List of tasks:
1. Can you transcribe the stretch of the book reviews from "Many of the" through "relevance for educators."?
2. Would you pick up the book reviews after their last sentence and continue writing them?

Source document:
FYI, I purchased each of the nine books profiled below from my preferred online book source Alibris.com.
Happiness for All by Carol Graham
The pursuit of happiness is an unalienable right according to the U.S. Constitution, but it happiness equally available to all today? Graham writes about America as a county divided not only in terms of income distribution and opportunities, but also in terms of hopes and dreams.
Carol Graham’s book isn’t easy reading—I’d had to take her statistical analyses on faith; they’re beyond my comprehension—but when she steps back from her data to look at the people, she writes engagingly about why her findings matter.
Many of the correlations she pulls out, such as the strong correlation for lower socioeconomic status kids between “soft skills” and their success in life, raise questions that any teacher or administrator ought to consider.
This is a book I’ll dip into again to reread those sections with particular relevance for educators.
Carol Graham. 2017. Happiness for All. Princeton University Press.
Glass House by Brian Alexander
This book’s subtitle, The 1% Economy and the Shattering of the All-American Town, sounds more formidable than Carol Graham’s book, but Glass House reads like fiction.
Brian Alexander went back home to Lancaster, Ohio, a town celebrated in a 1947 Forbes article as the quintessential American town, a model of “the American free enterprise system” before the 2016 election brought southern Ohio to the national spotlight.
He weaves together the story of the town, once home to the headquarters of Anchor Hocking glass, with the stories of the town’s residents, whose good, no-higher-education-required jobs disappeared though mismanagement and private equity slight-of-hand, leaving in its wake a trail of shattered hopes and heroin addicts. Anyone who reads a national newspaper will
recognize names of some of the culprits. (One of the firms that helped dig Anchor Hocking’s grave had a part in the bloodletting at one of the major employers in my area.)
Alexander is a superb writer. He cares deeply about his hometown and makes readers care.
This is a book I will read again because I got carried away by the people story and missed significant parts of the business story.I found myself turning pages hoping everything would turn out all right in the end, but, alas, Alexander has given cold, hard truth instead of heartwarming fiction.
Highly recommended reading.

Data shown:
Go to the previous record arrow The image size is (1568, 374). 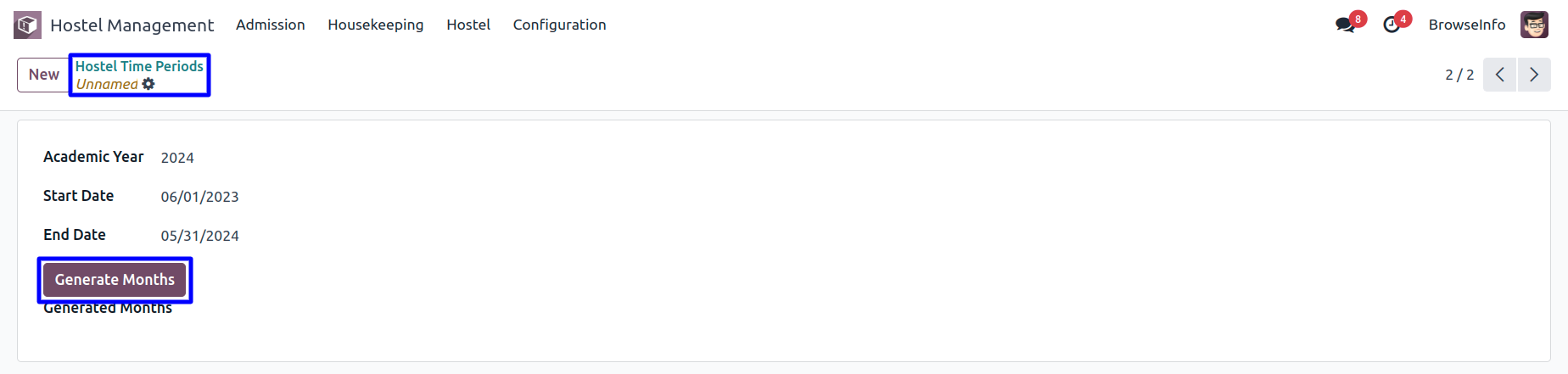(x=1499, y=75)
---
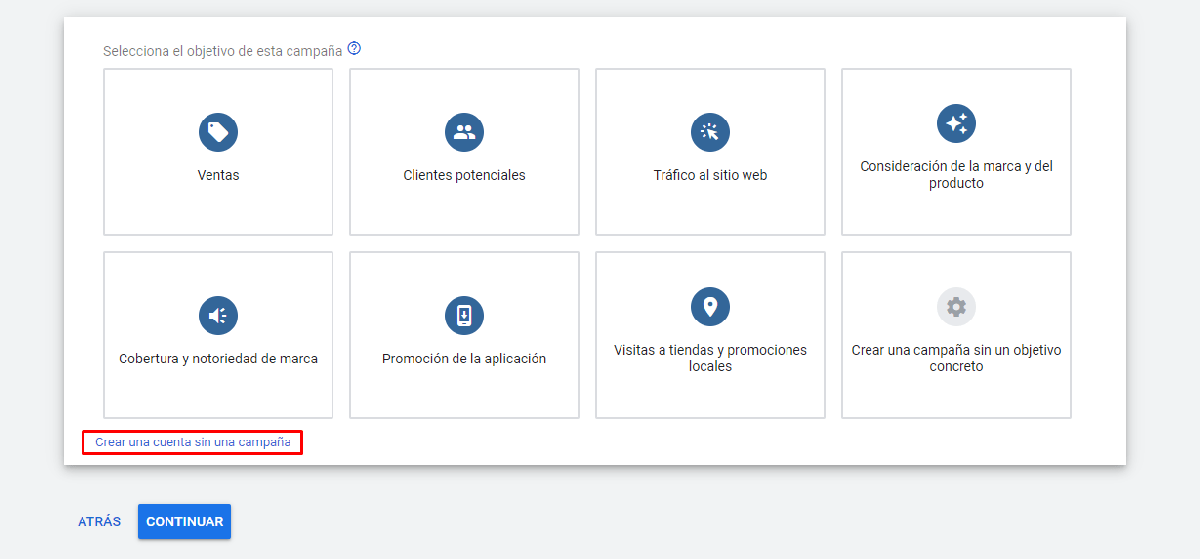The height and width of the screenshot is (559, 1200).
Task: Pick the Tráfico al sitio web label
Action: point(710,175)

Answers to the tasks:
1.
Many of the correlations she pulls out, such as the strong correlation for lower socioeconomic status kids between “soft skills” and their success in life, raise questions that any teacher or administrator ought to consider.
This is a book I’ll dip into again to reread those sections with particular relevance for educators.

2.
Brian Alexander. 2017.Glass House: The 1% Economy and the Shattering of the All-American Town by St. Martins Press.
The Great and Holy War by Philip Jenkins
In this century, World War I is often described as the war that “marked the end of illusions, and of faith itself.” Philip Jenkins argues that “The First World War was a thoroughly religious event, in the sense that overwhelmingly Christian nations fought each other in what many viewed as a holy war, a spiritual conflict.” Without acknowledging the war’s religious dimensions, he says, we fail to see how it redrew the religious map and gave rise to the religious conflicts we see on every day’s newscasts.
The emotion and passion that marks Alexander’s book is missing from Jenkins’ text. Because he’s presenting an argument, he’s focused on presenting his case clearly without bringing emotion into it.
That doesn’t mean the text is dry.
Jenkins writes a scholarly text that’s easier to read than most daily newspapers. He’s not writing down to readers: He’s writing simply enough that readers can come up to the level of his analysis. For example, he often includes that chapter’s thesis in some form in each paragraph of the chapter’s introduction. It’s subtly done; unless you stop to analyze the text, you’d probably not spot it.
This is a book I will read again, probably more than once. I’ve already made a list of fiction Jenkins mentions that I want to read.
Philip Jenkins. 2014. The Great and Holy War: How World War I Became a Religious Crusade. Harper One.
Great War Britain by Lucinda Gosling
This book takes a look at World War I as it was experienced by the upper class, female readers of the popular magazines of the era.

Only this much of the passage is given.